Emiola v. Lynch et al
MEMORANDUM OPINION. Signed by Judge L Scott Coogler on 10/5/2017. (PSM)
2017 Oct-05 PM 12:57
U.S. DISTRICT COURT
N.D. OF ALABAMA
UNITED STATES DISTRICT COURT
FOR THE NORTHERN DISTRICT OF ALABAMA
AJIJOLA MOSHOOD EMIOLA,
JEFF B. SESSIONS, et al.,
Case No.: 4:16-cv-00647-LSC-JHE
On April 22, 2016, Petitioner Ajijola Moshood Emiola (“Emiola”) filed a petition for a
writ of habeas corpus pursuant to 28 U.S.C. § 2241. (Doc. 1). At the time he filed his petition,
Emiola, a native of Nigeria, was incarcerated at the Etowah County Detention Center, in the
custody of the Bureau of Immigration and Customs Enforcement (“ICE”). In his petition,
Emiola alleged that he was being illegally detained by ICE pending his deportation to Nigeria.
On August 29, 2017, Emiola was removed from the United States to Nigeria. (Doc. 12, 12-1).
Respondents have filed a motion to dismiss the action as moot, since Emiola is no longer in ICE
custody. (Doc. 12). For the reasons stated below, Respondents’ motion will be granted and the
action be dismissed as moot.
Article III of the Constitution limits the jurisdiction of federal courts to the consideration
of “cases or controversies.” U.S. CONST. art. III, § 2. The doctrine of mootness is derived from
this limitation because “an action that is moot cannot be characterized as an active case or
controversy.” Adler v. Duval Cnty. Sch. Bd., 112 F.3d 1475, 1477 (11th Cir. 1997). A case is
moot and must be dismissed if the court can no longer provide “meaningful relief.” Nyaga v.

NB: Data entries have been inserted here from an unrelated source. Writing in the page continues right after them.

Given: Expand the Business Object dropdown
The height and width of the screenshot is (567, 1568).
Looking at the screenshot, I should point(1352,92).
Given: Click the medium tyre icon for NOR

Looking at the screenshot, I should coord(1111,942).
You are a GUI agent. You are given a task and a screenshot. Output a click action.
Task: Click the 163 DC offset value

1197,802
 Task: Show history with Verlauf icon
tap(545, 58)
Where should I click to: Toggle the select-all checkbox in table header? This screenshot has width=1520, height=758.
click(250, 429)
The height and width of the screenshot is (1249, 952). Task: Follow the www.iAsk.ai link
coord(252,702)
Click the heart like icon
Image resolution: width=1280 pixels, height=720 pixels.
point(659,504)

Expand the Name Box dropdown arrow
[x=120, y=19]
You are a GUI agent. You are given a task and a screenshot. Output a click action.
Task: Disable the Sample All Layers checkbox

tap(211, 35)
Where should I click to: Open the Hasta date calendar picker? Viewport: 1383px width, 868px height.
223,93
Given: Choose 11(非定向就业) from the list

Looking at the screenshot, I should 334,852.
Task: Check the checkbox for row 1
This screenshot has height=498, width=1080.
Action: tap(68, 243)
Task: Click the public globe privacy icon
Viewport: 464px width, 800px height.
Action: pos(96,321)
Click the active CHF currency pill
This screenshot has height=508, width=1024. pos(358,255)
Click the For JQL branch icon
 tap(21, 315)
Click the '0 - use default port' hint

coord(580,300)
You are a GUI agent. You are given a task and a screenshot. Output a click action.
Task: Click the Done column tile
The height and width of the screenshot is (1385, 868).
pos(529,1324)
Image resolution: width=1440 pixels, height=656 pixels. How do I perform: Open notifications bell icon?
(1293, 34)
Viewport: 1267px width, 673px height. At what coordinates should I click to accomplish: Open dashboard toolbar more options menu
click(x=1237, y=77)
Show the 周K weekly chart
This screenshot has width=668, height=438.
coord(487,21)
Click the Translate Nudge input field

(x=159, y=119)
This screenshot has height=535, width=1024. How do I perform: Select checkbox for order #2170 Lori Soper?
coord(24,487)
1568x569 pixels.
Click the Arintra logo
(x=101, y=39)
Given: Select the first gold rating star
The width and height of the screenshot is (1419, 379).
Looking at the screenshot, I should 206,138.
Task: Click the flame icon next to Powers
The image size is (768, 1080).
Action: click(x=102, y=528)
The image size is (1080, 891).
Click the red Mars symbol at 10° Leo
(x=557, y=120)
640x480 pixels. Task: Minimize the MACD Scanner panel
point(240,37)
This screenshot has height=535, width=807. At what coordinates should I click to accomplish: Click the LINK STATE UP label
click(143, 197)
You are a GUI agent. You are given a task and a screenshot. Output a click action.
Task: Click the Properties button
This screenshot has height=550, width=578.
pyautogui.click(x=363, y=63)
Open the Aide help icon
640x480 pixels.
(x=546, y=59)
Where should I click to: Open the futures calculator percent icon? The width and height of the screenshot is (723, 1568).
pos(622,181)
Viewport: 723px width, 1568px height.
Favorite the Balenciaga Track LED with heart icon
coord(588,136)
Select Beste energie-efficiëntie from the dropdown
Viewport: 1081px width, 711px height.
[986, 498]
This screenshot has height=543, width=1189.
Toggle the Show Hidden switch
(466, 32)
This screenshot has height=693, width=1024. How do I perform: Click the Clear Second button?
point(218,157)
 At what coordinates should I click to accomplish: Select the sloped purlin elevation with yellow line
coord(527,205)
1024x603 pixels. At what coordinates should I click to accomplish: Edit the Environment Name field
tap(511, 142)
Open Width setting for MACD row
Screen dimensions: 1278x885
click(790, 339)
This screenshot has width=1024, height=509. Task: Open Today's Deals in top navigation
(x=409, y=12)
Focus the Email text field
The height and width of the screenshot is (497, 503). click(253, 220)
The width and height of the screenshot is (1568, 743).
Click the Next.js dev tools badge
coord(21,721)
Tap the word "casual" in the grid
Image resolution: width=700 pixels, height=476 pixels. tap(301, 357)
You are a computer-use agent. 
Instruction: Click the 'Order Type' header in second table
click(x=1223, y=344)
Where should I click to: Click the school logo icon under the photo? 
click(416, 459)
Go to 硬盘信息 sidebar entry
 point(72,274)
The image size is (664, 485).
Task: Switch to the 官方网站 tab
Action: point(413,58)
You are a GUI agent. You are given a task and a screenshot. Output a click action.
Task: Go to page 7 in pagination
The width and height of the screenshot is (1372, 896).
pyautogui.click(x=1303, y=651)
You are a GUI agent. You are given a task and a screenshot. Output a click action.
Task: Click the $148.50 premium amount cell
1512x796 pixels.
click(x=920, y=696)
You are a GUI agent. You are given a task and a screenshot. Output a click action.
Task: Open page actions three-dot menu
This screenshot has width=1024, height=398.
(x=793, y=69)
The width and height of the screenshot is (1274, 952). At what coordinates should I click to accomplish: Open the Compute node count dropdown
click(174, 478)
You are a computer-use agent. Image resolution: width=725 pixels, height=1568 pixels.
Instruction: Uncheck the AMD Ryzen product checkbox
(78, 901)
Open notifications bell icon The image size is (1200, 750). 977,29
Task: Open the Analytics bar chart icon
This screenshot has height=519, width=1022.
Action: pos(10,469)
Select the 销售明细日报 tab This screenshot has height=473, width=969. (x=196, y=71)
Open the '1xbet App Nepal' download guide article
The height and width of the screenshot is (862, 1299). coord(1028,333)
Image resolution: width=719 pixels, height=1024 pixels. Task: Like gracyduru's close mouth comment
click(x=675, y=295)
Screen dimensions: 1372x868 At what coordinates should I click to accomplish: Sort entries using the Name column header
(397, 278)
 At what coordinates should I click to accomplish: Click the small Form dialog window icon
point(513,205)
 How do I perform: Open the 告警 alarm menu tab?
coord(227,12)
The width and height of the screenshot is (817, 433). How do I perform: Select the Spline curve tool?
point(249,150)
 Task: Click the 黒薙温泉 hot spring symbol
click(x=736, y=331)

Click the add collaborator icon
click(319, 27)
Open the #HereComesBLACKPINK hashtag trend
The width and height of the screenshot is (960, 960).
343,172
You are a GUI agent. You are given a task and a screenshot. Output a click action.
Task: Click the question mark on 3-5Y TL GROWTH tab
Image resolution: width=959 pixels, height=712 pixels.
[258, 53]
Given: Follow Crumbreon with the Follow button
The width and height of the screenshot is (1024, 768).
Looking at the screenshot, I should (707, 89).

Ashcroft, 323 F.3d 906, 913 (11th Cir. 2003) (citations omitted). Emiola’s deportation rendered
his petition moot.
The relief sought by Emiola in his petition is to be released from ICE custody. Because
Emiola is no longer in ICE custody, his petition has been rendered moot, unless an exception to
the mootness doctrine applies. There are two exceptions to the mootness doctrine: (1) collateral
consequences and (2) “capable of repetition yet evading review.” Carafas v. LaVallee, 391 U.S.
234, 237 (1968); Murphy v. Hunt, 455 U.S. 478, 482 (1982). Neither exception applies here.
The collateral consequences exception does not apply because there are no “disabilities or
burdens which may flow” from the custody that Emiola challenges. See Carafas, 391 U.S. at
237. The exception for events “capable of repetition, yet evading review” does not apply here
either. Petitioner has been released from custody, and the potential circumstances of this case
happening again are too speculative to create an actual controversy sufficient to support a claim
for relief. See Weinstein v. Bradford, 423 U.S. 147, 149 (1975) (holding that the “capable of
repetition, yet evading review” exception applies when (1) the challenged action is too short in
duration to be fully litigated prior to its cessation or expiration, and (2) there is a reasonable
expectation that the same complaining party would be subjected to the same action again.).
Because there is no longer any relief that can be granted to Emiola, his petition is due to be
dismissed as moot.
Based on the foregoing, the Respondents’ motion to dismiss, (doc. 12), is GRANTED.
A separate order will be entered.
DONE and ORDERED on October 5, 2017.